Die Herausgeber definierten die Schreiberin Diana Buttu, als „Anwältin und eine frühere Beraterin des Verhandlungsteams der Palästinensischen Befreiungsorganisation“.
Ich lernte Diana Buttu kennen als sie 2000 das erste Mal auf der palästinensischen Szene erschien, zu Beginn der 2. Intifada. Sie wurde in Kanada geboren und war die Tochter von palästinensischen Immigranten, die sehr versuchten, sich in ihrer neuen Heimat zu assimilieren und sie erhielt eine gute kanadische Erziehung und Bildung.
Als sich der Kampf in den besetzten Gebieten intensivierte, kehrte sie in die Heimat ihrer Eltern zurück. Die palästinensischen Teilnehmer an den Verhandlungen mit Israel, die nach dem Oslo-Abkommen anfingen, waren von der jungen Anwältin, die ausgezeichnet Englisch sprach, beeindruckt und baten sie, sich der nationalen Bemühung anzuschließen.
Als die Verhandlungen klinisch tot waren, verschwand Diana Buttu vor meinen Augen. Bis zu ihrem dramatischen Erscheinen in der letzten Woche.
Der Ort und die Schlagzeile des Artikels demonstrierten die Bedeutung, die der amerikanische Herausgeber in ihrem Argument sah. Die Schlagzeile war „Brauchen wir eine palästinensische Behörde?“ und fuhr in einer anderen Schlagzeile fort: „Machen wir die palästinensische Behörde zu“.
Das Argument von Diana Buttu verführt durch ihre Einfachheit: Die Nützlichkeit der palästinensischen Behörde ist vorbei. Sie sollte liquidiert werden. Jetzt.
Die Palästinensische Behörde, so sagt sie, war für einen bestimmten Zweck erstellt: mit Israel wegen eines Endes der Besatzung und die Schaffung des erhofften palästinensischen Staates zu verhandeln. Das war eine zeitlich begrenzte Aufgabe.

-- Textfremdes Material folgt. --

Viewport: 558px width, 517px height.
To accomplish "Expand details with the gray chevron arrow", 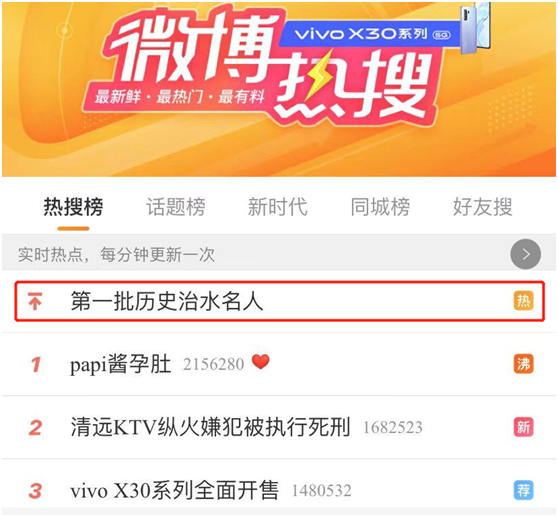I will coord(526,254).
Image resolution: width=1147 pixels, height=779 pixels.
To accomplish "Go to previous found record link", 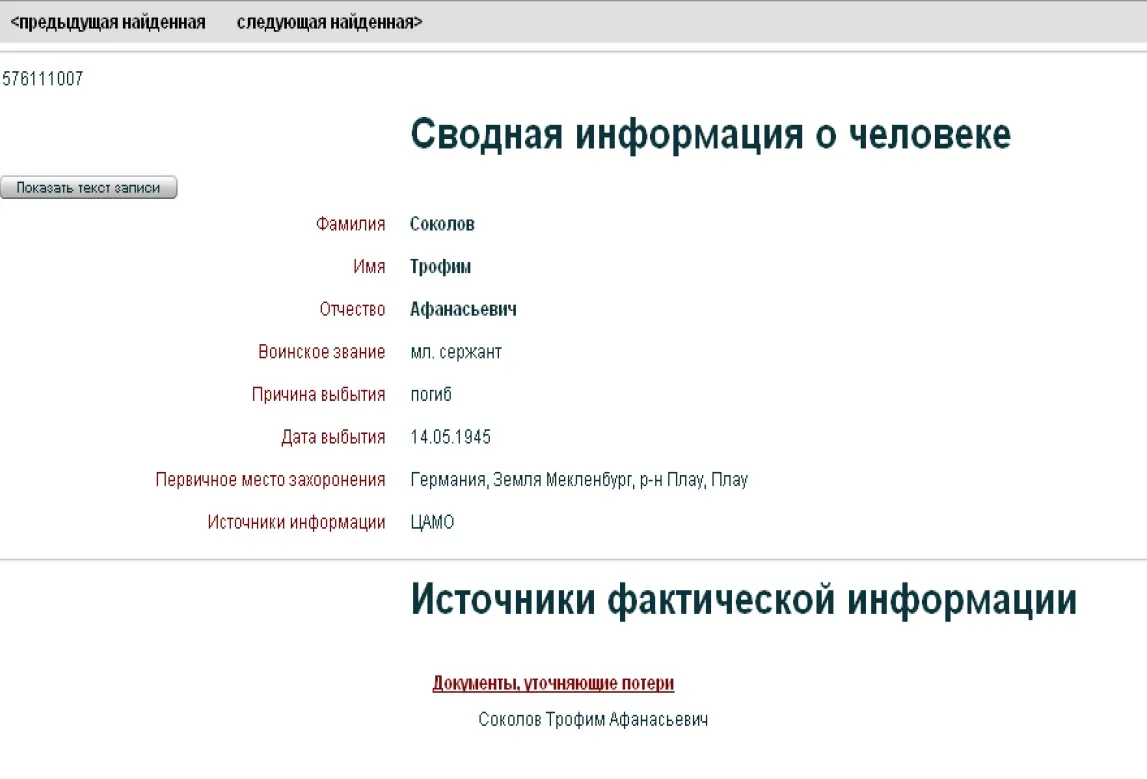I will (x=108, y=23).
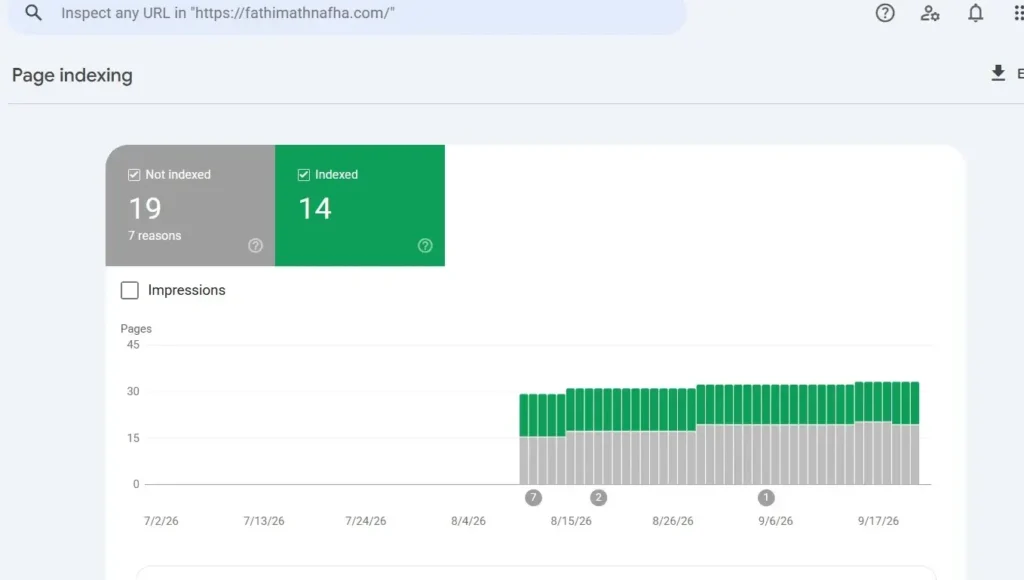Open the help question mark icon
The height and width of the screenshot is (580, 1024).
885,13
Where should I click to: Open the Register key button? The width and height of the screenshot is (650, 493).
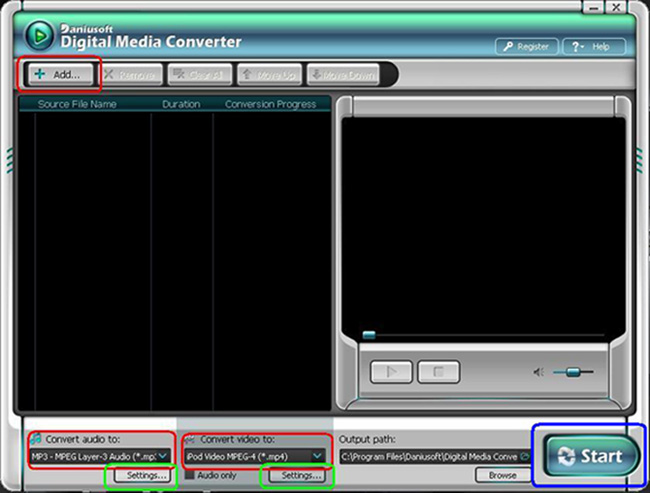pyautogui.click(x=526, y=46)

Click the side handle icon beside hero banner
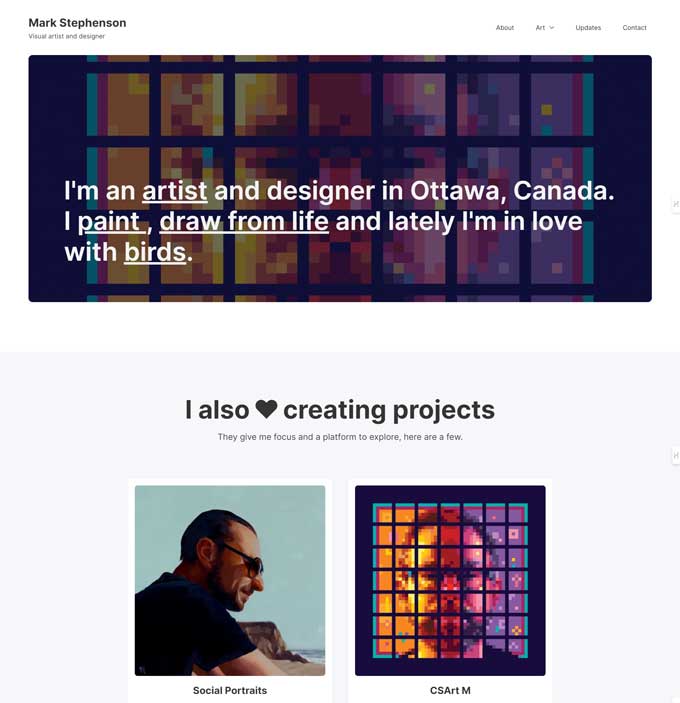point(676,204)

Laut dem Oslo-Abkommen sollten die Verhandlungen über den Frieden 1999 ihr Ziel erreichen. Seitdem sind 18 Jahre vergangen, ohne dass es eine Bewegung zu einer Lösung gegeben hat. Das einzige was sich bewegt hat, war die Siedlungsbewegung, die jetzt monströse Dimensionen erreicht hat.
Unter diesen Umständen, sagt Buttu, ist die palästinensische Behörde ein Sub-Unternehmer der Besatzung geworden. Die Behörde hilft Israel, die Palästinenser zu unterdrücken.
Stimmt, sie beschäftigt eine große Anzahl von Personal für Bildung und Medizin, aber mehr als ein Drittel ihres Budget – etwa 4 Milliarden Dollar – gehen in die „Sicherheit“. Die palästinensischen Sicherheitskräfte arbeiten eng mit den israelischen Kollegen zusammen. Das bedeutet, dass sie die Besatzung aufrecht behalten.
Buttu klagt auch über den Mangel an Demokratie. Seit zwölf Jahren hat keine Wahl stattgefunden. Mahmud Abbas herrscht im Widerspruch zum palästinensischen Grundgesetz.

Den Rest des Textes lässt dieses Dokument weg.